Phenylthiyl Radical Complexes of Gallium(III), Iron(III), and Cobalt(III) and Comparison with Their Phenoxyl Analogues

Three hexadentate, asymmetric pendent arm macrocycles containing a 1,4,7-triazacyclononane-1,4-diacetate backbone and a third, N-bound phenolate or thiophenolate arm have been synthesized. In [L1]3- the third arm is 3,5-di-tert-butyl-2-hydroxybenzyl, in [L2]3- it is 2-mercaptobenzyl, and in [L3]3- it is 3,5-di-tert-butyl-2-mercaptobenzyl. With trivalent metal ions these ligands form very stable neutral mononuclear complexes [MIIIL1] (M = Ga, Fe, Co), [MIIIL2] (M = Ga, Fe, Co), and [MIIIL3] (M = Ga, Co) where the gallium and cobalt complexes possess an S = 0 and the iron complexes an S = 5/2 ground state. Complexes [CoL1]·CH3OH·1.5H2O, [CoL3]·1.17H2O, [FeL1]·H2O, and [FeL2] have been characterized by X-ray crystallography. Cyclic voltammetry shows that all three [MIIIL1] complexes undergo a reversible, ligand-based, one-electron oxidation generating the monocations [MIIIL1•]+ which contain a coordinated phenoxyl radical as was unambiguously established by their electronic absorption, EPR, and Mössbauer spectra.
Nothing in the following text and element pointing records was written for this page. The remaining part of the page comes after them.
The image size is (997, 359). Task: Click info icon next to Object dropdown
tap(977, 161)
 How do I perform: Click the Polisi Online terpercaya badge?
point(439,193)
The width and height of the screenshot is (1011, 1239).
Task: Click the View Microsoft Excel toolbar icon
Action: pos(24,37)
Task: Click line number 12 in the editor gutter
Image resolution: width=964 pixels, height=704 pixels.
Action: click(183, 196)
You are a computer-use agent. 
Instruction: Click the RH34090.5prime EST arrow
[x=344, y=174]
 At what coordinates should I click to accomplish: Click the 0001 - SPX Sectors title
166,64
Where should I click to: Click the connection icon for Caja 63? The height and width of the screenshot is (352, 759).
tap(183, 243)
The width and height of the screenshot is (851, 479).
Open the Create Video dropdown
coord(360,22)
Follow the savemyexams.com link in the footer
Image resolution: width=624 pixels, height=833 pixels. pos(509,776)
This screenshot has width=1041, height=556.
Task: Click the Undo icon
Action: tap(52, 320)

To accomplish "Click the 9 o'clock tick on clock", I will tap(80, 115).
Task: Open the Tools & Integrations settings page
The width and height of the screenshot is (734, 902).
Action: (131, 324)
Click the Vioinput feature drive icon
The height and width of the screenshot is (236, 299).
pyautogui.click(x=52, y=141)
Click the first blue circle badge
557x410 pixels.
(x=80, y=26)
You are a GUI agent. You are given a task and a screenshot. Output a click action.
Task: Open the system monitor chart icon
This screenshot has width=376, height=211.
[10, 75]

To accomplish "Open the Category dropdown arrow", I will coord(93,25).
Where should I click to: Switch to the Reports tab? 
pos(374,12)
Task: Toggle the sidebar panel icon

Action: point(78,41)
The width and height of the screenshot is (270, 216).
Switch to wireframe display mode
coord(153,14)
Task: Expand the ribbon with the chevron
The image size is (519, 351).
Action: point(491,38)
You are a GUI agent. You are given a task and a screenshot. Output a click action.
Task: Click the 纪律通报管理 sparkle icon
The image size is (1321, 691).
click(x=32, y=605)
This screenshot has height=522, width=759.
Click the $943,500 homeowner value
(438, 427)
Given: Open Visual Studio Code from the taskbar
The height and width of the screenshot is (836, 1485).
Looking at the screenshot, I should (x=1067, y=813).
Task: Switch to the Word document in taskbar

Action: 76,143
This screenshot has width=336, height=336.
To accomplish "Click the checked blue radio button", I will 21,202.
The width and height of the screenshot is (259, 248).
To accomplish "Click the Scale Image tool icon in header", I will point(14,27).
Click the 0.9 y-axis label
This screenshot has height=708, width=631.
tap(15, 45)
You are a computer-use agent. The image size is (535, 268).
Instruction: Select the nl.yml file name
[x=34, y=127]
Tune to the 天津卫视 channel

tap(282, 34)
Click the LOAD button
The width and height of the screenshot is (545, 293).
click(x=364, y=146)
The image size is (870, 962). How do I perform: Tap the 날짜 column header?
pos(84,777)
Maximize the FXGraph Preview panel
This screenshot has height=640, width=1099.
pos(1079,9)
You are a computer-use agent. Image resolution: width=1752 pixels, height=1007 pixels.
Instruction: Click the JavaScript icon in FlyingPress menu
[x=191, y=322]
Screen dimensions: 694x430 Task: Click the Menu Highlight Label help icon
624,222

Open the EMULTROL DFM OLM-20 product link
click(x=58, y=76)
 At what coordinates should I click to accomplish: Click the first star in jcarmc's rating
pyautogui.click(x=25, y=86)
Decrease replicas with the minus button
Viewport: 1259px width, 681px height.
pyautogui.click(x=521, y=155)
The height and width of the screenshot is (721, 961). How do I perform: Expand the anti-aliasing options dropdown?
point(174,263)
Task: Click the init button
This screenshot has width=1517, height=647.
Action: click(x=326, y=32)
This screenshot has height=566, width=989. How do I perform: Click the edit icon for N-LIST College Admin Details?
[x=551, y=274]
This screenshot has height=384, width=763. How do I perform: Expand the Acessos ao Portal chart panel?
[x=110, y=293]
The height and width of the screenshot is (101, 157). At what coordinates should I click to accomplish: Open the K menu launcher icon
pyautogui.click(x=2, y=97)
In contrast, [MIIIL2] complexes in CH3CN solution undergo an irreversible one-electron oxidation where the putative thiyl radical monocationic intermediates dimerize with S−S bond formation yielding dinuclear disulfide species [MIIIL2−L2MIII]2+. [GaL3] behaves similarly despite the steric bulk of two tertiary butyl groups at the 3,5-positions of the thiophenolate, but [CoIIIL3] in CH2Cl2 at −20 to −61 °C displays a reversible one-electron oxidation yielding a relatively stable monocation [CoIIIL3•]+. Its electronic spectrum displays intense transitions in the visible at 509 nm (ε = 2.6 × 103 M-1 cm-1) and 670sh, 784 (1.03 × 103) typical of a phenylthiyl radical. The EPR spectrum of this species at 90 K proves the thiyl radical to be coordinated to a diamagnetic cobalt(III) ion (giso = 2.0226; Aiso(59Co) = 10.7 G).